WEB Griffin, aka Butterworth, has written a fair number
of series.  I've read his series on US Marines
(pre WWII through Vietnam), Army (1943 to Vietnam),
and occasionally about Philly Police Work.
I like him because he has a pretty good and realistic
view of both military and police work.  He certainly
does a lot of serious research.
=========================
I switched from fiction to fact long ago, to avoid confusing them.
For many years I also did not read fiction.
Pretty much for the same reason.
Post by a425couple
Some
battles were too random and illogical to sell as fiction.
That reminds me, in one of WEB Griffin's army books,
he has a figure (clearly loosely based on General Patton)
that sends a special task organized unit on a raid
to rescue the General's son in law.
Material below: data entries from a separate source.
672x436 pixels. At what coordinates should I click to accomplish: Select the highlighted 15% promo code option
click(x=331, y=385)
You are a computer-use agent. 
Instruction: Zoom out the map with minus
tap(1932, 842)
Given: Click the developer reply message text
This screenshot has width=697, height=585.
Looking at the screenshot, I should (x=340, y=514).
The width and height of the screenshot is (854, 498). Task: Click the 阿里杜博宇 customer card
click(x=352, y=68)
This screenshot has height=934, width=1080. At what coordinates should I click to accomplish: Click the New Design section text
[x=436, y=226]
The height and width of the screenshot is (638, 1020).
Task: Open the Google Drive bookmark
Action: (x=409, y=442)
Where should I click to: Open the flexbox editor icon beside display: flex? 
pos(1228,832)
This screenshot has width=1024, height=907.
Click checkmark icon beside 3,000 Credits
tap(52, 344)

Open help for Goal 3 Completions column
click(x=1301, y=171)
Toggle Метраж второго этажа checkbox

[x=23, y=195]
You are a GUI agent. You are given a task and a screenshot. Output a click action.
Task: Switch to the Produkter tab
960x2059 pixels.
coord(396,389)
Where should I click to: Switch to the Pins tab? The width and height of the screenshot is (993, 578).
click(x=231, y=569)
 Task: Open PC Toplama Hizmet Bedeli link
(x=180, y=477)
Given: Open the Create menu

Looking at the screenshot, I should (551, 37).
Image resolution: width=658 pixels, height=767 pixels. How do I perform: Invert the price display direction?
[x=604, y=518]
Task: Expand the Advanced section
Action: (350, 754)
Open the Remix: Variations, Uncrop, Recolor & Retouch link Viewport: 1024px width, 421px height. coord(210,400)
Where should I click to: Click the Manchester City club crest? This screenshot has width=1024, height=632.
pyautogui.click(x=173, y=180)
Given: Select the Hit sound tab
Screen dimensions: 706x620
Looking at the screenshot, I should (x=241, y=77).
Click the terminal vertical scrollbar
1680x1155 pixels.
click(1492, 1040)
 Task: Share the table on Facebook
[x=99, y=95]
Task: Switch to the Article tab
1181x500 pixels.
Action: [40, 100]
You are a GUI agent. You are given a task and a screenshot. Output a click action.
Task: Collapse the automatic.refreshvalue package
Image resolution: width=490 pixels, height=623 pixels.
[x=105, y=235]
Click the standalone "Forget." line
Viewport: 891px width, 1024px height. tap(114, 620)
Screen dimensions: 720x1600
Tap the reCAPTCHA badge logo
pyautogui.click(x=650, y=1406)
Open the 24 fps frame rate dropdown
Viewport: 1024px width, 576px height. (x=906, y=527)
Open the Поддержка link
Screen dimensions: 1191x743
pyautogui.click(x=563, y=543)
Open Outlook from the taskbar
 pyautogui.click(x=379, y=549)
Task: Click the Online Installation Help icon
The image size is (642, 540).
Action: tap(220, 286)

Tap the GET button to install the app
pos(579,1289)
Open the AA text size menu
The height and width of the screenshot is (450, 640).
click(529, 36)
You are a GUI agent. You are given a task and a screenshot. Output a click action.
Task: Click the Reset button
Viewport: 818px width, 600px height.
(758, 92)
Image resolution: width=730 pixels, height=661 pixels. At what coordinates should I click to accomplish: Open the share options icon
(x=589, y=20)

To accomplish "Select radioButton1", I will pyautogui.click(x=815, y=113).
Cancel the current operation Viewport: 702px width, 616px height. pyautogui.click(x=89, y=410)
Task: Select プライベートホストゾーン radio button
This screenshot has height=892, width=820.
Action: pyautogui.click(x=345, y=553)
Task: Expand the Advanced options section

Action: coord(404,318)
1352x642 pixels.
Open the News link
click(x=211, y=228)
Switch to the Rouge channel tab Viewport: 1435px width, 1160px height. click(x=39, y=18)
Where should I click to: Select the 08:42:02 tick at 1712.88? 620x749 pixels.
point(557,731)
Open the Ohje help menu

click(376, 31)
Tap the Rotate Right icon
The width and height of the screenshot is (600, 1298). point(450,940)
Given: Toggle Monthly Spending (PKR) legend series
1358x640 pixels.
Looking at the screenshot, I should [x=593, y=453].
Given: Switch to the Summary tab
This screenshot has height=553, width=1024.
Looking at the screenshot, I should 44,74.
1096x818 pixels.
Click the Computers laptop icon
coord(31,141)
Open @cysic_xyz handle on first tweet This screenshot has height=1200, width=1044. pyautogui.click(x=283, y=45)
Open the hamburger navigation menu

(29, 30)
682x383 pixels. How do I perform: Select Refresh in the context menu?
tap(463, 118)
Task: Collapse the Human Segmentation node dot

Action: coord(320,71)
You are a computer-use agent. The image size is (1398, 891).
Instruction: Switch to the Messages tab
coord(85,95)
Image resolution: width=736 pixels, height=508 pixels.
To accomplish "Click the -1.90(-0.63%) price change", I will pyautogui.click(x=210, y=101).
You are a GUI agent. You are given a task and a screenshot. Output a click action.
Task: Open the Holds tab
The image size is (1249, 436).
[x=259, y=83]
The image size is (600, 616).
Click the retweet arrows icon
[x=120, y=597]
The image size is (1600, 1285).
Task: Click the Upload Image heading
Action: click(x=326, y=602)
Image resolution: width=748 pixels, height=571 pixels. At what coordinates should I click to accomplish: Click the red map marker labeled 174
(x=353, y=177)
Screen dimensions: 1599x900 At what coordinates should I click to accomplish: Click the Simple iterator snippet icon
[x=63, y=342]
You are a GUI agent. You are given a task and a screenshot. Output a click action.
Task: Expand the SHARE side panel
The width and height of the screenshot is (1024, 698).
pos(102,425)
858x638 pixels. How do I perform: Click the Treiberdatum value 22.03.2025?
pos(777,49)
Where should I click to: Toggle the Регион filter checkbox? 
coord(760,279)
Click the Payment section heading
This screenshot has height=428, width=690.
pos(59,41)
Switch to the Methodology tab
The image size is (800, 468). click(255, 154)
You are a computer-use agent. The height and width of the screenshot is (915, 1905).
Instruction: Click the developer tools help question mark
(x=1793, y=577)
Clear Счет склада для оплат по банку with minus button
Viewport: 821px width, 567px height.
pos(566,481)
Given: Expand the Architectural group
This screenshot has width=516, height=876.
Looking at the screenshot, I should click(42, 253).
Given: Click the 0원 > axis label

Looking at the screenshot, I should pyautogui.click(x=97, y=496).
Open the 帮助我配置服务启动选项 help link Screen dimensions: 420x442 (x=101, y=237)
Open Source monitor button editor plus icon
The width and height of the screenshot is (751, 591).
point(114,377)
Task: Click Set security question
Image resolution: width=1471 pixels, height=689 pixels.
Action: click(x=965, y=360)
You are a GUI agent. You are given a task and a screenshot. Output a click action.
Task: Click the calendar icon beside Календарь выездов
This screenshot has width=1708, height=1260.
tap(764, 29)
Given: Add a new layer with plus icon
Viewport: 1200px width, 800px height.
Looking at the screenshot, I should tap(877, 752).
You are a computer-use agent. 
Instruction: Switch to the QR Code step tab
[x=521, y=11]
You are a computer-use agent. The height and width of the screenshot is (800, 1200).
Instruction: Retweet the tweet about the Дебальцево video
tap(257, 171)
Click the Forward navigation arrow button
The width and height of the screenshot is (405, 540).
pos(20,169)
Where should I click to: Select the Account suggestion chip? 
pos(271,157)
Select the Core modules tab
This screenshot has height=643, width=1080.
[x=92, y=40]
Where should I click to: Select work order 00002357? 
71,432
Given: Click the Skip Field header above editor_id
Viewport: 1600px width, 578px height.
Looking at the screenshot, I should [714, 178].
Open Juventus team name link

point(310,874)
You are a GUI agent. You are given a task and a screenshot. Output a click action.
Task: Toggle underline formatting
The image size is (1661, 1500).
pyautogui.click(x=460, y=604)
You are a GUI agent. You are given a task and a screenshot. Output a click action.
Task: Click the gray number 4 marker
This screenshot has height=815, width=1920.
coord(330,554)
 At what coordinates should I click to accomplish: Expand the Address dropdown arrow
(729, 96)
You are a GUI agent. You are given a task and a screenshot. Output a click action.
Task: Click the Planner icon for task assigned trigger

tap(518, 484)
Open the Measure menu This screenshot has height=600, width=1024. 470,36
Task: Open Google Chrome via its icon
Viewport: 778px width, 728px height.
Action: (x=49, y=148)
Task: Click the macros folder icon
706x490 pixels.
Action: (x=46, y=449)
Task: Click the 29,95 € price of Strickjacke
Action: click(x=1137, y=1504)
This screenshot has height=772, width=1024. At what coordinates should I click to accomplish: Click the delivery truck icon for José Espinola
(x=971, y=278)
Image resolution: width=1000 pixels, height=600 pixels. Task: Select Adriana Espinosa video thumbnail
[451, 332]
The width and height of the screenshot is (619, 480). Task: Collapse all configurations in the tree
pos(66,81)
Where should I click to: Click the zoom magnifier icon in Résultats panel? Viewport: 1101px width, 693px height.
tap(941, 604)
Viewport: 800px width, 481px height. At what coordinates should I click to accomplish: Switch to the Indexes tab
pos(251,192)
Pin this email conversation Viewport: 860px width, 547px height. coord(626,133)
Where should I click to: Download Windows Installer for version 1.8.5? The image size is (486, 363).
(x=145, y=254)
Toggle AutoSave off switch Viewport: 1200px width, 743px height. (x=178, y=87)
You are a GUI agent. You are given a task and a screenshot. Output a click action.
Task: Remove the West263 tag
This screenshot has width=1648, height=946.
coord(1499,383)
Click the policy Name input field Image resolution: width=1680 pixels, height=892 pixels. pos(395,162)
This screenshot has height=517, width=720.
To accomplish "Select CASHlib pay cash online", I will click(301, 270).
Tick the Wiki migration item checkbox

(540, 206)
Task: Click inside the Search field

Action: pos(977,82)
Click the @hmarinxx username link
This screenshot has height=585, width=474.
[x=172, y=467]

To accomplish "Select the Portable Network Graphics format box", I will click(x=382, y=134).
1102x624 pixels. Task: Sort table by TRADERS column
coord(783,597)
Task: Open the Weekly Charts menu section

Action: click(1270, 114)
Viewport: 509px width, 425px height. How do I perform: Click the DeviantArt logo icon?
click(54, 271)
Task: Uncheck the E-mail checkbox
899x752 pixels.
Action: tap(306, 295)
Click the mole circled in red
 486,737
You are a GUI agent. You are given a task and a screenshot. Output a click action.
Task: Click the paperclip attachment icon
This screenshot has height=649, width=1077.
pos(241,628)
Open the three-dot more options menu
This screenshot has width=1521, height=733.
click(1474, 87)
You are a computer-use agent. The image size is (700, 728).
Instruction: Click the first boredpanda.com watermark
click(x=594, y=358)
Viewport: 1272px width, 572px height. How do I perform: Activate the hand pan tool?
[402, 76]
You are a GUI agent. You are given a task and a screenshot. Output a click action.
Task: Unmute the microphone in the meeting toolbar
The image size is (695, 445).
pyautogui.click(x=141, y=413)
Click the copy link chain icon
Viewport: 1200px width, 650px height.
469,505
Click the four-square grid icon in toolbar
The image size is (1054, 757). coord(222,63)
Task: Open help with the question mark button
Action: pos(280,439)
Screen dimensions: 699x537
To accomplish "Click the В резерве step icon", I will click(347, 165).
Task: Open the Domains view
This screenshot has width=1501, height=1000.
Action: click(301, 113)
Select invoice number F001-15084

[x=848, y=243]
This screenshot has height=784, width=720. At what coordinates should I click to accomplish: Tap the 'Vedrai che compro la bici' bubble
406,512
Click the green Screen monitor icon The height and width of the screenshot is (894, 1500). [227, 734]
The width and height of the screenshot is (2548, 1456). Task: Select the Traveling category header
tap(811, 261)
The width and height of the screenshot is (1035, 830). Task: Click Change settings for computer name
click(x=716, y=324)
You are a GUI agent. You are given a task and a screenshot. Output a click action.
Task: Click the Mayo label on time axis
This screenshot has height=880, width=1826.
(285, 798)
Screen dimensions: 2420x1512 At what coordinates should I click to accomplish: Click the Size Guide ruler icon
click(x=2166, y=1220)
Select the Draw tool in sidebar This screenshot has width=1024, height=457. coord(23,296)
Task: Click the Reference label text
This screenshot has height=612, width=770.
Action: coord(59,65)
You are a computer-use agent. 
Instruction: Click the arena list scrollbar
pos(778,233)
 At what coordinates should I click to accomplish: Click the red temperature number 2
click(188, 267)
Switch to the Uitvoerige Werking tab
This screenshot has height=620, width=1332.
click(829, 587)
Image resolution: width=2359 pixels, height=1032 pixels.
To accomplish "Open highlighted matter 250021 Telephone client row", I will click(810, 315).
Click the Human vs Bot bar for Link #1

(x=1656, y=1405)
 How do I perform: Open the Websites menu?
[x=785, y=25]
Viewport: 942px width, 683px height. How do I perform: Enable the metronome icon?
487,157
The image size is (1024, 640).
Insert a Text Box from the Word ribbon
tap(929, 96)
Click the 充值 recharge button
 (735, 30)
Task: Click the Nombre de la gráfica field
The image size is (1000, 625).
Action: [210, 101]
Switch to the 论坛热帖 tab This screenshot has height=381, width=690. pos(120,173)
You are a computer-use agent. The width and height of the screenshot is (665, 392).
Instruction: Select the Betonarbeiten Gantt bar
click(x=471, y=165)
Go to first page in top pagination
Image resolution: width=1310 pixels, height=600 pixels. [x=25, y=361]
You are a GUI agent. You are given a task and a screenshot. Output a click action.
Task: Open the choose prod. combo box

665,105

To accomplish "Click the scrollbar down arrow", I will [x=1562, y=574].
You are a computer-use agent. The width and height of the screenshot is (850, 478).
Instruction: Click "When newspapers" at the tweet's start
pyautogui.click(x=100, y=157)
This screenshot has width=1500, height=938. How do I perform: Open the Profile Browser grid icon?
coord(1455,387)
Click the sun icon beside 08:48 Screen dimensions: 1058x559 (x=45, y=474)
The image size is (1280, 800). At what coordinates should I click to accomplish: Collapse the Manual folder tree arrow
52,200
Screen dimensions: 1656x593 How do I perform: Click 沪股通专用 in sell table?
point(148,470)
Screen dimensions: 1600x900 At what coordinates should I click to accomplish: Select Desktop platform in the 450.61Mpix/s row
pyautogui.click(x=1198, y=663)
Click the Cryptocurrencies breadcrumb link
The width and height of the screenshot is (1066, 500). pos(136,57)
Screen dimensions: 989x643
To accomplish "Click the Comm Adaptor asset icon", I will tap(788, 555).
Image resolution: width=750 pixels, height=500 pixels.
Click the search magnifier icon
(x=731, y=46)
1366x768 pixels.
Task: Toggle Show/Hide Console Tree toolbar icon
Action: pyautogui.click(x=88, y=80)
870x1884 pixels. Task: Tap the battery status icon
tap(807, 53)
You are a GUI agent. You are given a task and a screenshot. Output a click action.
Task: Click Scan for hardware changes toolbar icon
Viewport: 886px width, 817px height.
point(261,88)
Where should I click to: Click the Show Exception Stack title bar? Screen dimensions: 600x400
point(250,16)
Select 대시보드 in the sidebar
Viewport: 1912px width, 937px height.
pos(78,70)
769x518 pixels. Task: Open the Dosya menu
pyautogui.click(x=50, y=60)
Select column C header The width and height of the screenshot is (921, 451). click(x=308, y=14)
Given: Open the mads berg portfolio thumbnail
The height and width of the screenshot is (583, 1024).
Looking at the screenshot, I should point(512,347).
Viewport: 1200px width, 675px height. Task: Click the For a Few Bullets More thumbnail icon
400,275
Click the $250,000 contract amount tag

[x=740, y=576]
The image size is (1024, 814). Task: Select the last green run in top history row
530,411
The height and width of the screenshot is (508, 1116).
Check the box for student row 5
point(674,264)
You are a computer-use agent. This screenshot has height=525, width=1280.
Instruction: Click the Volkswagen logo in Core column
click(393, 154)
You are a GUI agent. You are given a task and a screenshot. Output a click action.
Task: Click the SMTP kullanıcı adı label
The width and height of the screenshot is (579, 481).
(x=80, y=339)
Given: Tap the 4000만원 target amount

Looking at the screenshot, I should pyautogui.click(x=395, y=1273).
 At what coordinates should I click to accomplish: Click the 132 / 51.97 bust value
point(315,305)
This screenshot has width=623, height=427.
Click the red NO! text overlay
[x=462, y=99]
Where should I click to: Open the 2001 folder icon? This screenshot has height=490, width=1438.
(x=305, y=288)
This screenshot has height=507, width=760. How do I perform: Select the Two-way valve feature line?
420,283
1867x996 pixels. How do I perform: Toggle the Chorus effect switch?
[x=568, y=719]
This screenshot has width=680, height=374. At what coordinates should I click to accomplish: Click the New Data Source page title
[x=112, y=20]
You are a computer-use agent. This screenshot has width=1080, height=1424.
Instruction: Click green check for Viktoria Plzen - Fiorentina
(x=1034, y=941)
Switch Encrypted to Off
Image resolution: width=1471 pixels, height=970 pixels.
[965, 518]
I thought it
was OK. But then later I read about the real raid,
and Griffin's fiction made a lot more sense then the
real deal.

https://en.wikipedia.org/wiki/Task_Force_Baum#:~:text=Task%20Force%20Baum%20was%20a,XIII%2DB%2C%20near%20Hammelburg.
"Task Force Baum was a secret and controversial World War II
task force set up by U.S. Army general George S. Patton and
commanded by Capt. Abraham Baum in late March 1945. Baum was
given the task of penetrating 50 miles (80 km) behind German
lines and liberating the POWs in camp OFLAG XIII-B, near
Hammelburg. Controversy surrounds the true reasons behind
the mission ----"

http://taskforcebaum.de/main1.html
Interesting pictures, opinions, and map.

https://warfarehistorynetwork.com/2018/12/28/witnessing-pattons-failure-a-prisoners-view-of-the-task-force-baum-raid/
"Witnessing Patton’s Failure: A Prisoner’s View of the Task Force
Baum Raid
As a POW in Oflag XIII-B, Lieutenant Herndon Inge, Jr., had a front-row
seat to Operation Baum, the disastrous attempt to liberate the camp."
'But, as Patton’s biographer Carlo D’Este noted, “Hammelburg was
the least defensible decision [Patton] ever made, and nearly as
self-destructive as the slappings [of American soldiers in Sicily]….
Hammelburg has become an enduring stain on Patton’s reputation.” '

Good book about it =
Raid --- The Untold Story of Patton's Secret Mission By Richard Baron,
Abe Baum and Richard Goldhurst; New York: G.P.Putnam's Sons, 1981
https://www.amazon.com/dp/B0024CEYK4/ref=dp-kindle-redirect?_encoding=UTF8&btkr=1

and there is even a youtube

Task Force Baum - Patton's Insane Rescue Mission 1945
Mark Felton Productions
842K subscribers
In March 1945 General Patton ordered a lightning fast mission behind
German lines by a small task force from the US 4th Armored Division -
its objective - to liberate hundreds of American POWs in a camp 40 miles
inside German territory. So began Task Force Baum, Patton's 'mission too
far'.
Jim Wilkins
2020-08-13 11:10:58 UTC
Permalink
"a425couple" wrote in message news:***@news1.newsguy.com...
...
In March 1945 General Patton ordered a lightning fast mission behind
German lines by a small task force from the US 4th Armored Division -
its objective - to liberate hundreds of American POWs in a camp 40 miles
inside German territory. So began Task Force Baum, Patton's 'mission too
far'.
=========================================
In January and February 1945 US troops and Filipino guerillas had
successfully liberated two prison camps behind Japanese lines.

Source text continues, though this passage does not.